Peter Hayes & Martha Sledge

Arnold Edmund Hayes, writing in Historical Southern Families, Vol. 15 claimed that Peter Hays of Urahaw was the same person as Peter Hays the son of Peter of Blackwater, who married Martha Sledge.1  This claim is easily disproved.  They were two different men named Peter Hays. The Peter Hays who married Martha Sledge and died leaving a will in Halifax County in 1760 actually remained in Virginia for most of his life.  He was not the same person as Peter Hayes of Chowan and Bertie County, North Carolina.

Peter Hay(s) married Martha Sledge of Surry County sometime between 3 November 1725 when the will of Charles Sledge called his daughter Martha Sledge and 8 January 1726/7 when his widow Mary Sledge’s will called her Martha Hay and made her son-in-law Peter Hay executor.2  The significance of this is twofold: first, it places Peter Hay in Surry County in the late 1720s and second, it means his children were born no earlier than about 1727.

On 4 January 1731 “Peter Hay of Surry County” bought 100 acres on the north side of the Three Creeks in Isle of Wight County from James Atkinson, being a 1725 patent to Richard Atkinson, located in what is now the westernmost part of Southampton County. 3  Seventeen years later on 20 September 1748 Peter Hay was issued a patent for 130 acres adjoining his own land on the north side of Three Creeks.4  The area became Southampton County in 1749.

Clearly this is not the same Peter Hays “of Bertie County” who was witnessing deeds in Bertie County in 1728 and who bought land on Cashy Swamp in 1733 and who continuously appears in Bertie records until his 1761 will.

Nor could a man marrying in Surry County, Virginia about 1726 be the same person listed on a militia roster with an adult son in 1720 Chowan Precinct, North Carolina.

In the meantime his brother-in-law Henry Ivey, who had married Rebecca Sledge, also located nearby on Three Creeks.  The two brothers-in-law witnessed a deed together in Isle of Wight County on 22 September 1743 [Isle of Wight County Deed Book 6, page 367.]  (For more on Henry Ivey see my Ivey Family paper here and look for Henry Ivey on page 11.)

Exercises to complete -
A) Copy the Peter Hayes and Martha Sledge text between "Clearly this is" and "on page 11.)", inclusive, renaming "Henry Ivey" to "Henry Ivy" throughout.
B) In the Peter Hayes and Martha Sledge text, rewrite the paragraph that opens "Peter Hay(s) married Martha Sledge" more briefly, keeping its main facts.

Information shown -
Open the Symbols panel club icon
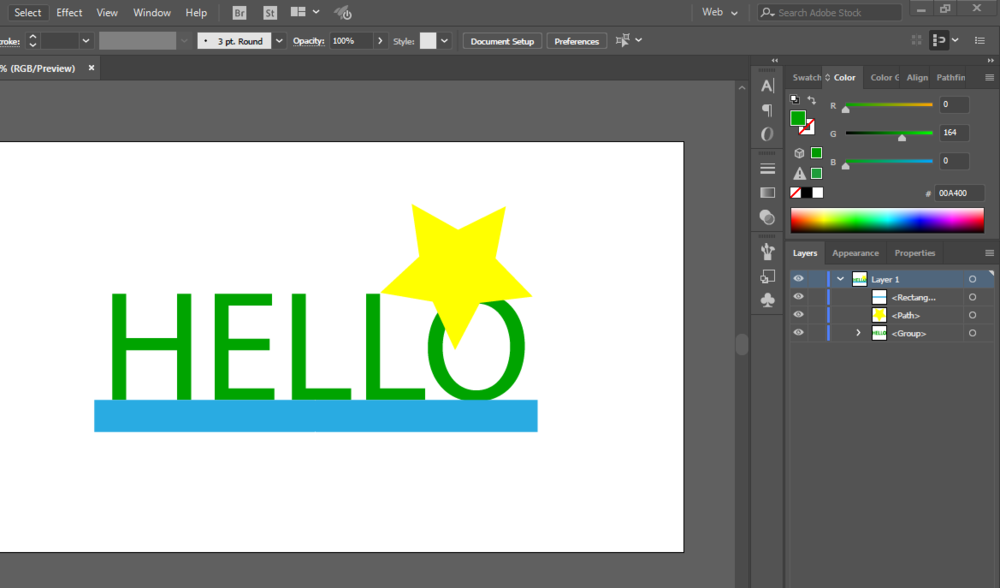 767,299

Outputs -
A)
Clearly this is not the same Peter Hays “of Bertie County” who was witnessing deeds in Bertie County in 1728 and who bought land on Cashy Swamp in 1733 and who continuously appears in Bertie records until his 1761 will.

Nor could a man marrying in Surry County, Virginia about 1726 be the same person listed on a militia roster with an adult son in 1720 Chowan Precinct, North Carolina.

In the meantime his brother-in-law Henry Ivy, who had married Rebecca Sledge, also located nearby on Three Creeks.  The two brothers-in-law witnessed a deed together in Isle of Wight County on 22 September 1743 [Isle of Wight County Deed Book 6, page 367.]  (For more on Henry Ivy see my Ivey Family paper here and look for Henry Ivy on page 11.)

B) Peter Hay married Martha Sledge of Surry County between 3 November 1725 and 8 January 1726/7. On the first date, her father Charles Sledge's will called her Martha Sledge. On the second, her widowed mother Mary Sledge's will called her Martha Hay and named Peter Hay executor. This places Peter Hay in Surry County in the late 1720s, and it means his children were born no earlier than about 1727.